I lay in bed a little longer trying to decipher if some of
the dreams I had had - the vivid ones the night before - were instructions,
lessons, secrets from my angels speaking directly to me. Blurring the lines
between dreams and reality. Letting me know there are only blurred lines
between dreams and reality because it is our dreams that often drive our reality
because they come from that untouched place deep within that propels us, drives
us, unfiltered into the world. That invincible self that knows fear intimately
but does not allow it to stop us from doing what we are meant to do. That place
that is absent of ego but is full of our sacred truth.
June, half way through the year – 2 seasons down and another to come in a couple of weeks. Time is moving and waiting not for me or
anyone else. So it is up to me to move with time and not stand still wondering
why time is moving and I am not. Trusting that time is giving me all the time I
need. It is just up to me to use it as wisely as I can. Accepting there are no mistakes
because every situation unfolds to teach me something more about myself and
the world around me.
Time is moving. Tick, Tock asking me to look to my angels, spirit
guides, the voice within and have faith that whatever I do, I am doing what I
am meant to do.

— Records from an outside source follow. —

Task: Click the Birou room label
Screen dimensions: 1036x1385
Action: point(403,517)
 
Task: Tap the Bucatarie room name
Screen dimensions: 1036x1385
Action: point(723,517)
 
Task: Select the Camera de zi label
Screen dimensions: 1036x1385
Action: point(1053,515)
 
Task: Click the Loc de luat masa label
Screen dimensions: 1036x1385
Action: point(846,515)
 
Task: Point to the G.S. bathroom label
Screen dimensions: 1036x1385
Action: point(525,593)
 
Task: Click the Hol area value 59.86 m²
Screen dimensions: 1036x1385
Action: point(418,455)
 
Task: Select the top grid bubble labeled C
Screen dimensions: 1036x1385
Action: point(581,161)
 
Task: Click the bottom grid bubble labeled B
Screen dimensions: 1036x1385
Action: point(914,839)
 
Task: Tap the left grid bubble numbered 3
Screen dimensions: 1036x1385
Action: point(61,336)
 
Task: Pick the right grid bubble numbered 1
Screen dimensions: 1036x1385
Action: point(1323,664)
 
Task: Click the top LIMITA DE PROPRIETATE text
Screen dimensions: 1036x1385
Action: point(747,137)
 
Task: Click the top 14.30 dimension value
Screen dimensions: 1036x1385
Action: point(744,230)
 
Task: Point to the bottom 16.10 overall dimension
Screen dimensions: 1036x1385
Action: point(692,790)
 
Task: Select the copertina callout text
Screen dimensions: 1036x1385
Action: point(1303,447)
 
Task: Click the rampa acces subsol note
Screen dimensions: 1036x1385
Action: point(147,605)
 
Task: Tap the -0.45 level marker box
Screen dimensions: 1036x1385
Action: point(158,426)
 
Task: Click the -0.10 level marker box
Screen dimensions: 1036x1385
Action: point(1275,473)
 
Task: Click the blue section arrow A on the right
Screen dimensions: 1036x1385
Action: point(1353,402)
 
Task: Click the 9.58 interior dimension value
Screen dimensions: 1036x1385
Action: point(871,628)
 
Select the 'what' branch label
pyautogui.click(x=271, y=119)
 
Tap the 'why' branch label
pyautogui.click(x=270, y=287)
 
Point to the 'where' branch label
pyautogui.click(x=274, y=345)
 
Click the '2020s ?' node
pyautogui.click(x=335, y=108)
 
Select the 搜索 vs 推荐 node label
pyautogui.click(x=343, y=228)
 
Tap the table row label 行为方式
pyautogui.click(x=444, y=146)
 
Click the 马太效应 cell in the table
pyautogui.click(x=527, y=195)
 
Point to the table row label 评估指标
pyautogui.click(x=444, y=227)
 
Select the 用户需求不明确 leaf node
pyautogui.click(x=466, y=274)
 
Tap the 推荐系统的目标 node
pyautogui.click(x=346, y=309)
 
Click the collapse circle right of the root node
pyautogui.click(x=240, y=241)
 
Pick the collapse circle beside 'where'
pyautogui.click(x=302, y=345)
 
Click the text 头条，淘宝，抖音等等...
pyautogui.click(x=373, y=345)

Telling me if I fall, I fall because I have the wherewithal to
rise again like the Phoenix, coming back from the ashes as a new woman. Time is
marching on. January 1 was just yesterday but here it is six months later. I
was just born yesterday but here I am 51 years later a woman, no longer a girl
but always a girl at heart. Married just yesterday but now it is some 22 years
later. Mother for the first time just yesterday but my son is now 15. Mother
for the second time just yesterday but my daughter is now 11. All reminding me of
the passage of time.
Time to seize the day and be who I came here to be with fear
and vulnerability as my guides because they are my companions to teach me
compassion and love. So here I go, ready to face this Monday and this new work
week with gratitude and grace because I woke up this morning with my angels by
my side. Telling me I have another chance to go out into the world. Blessed and
ready to do my best. What a glorious
feeling. Time is moving on as am I. Namaste.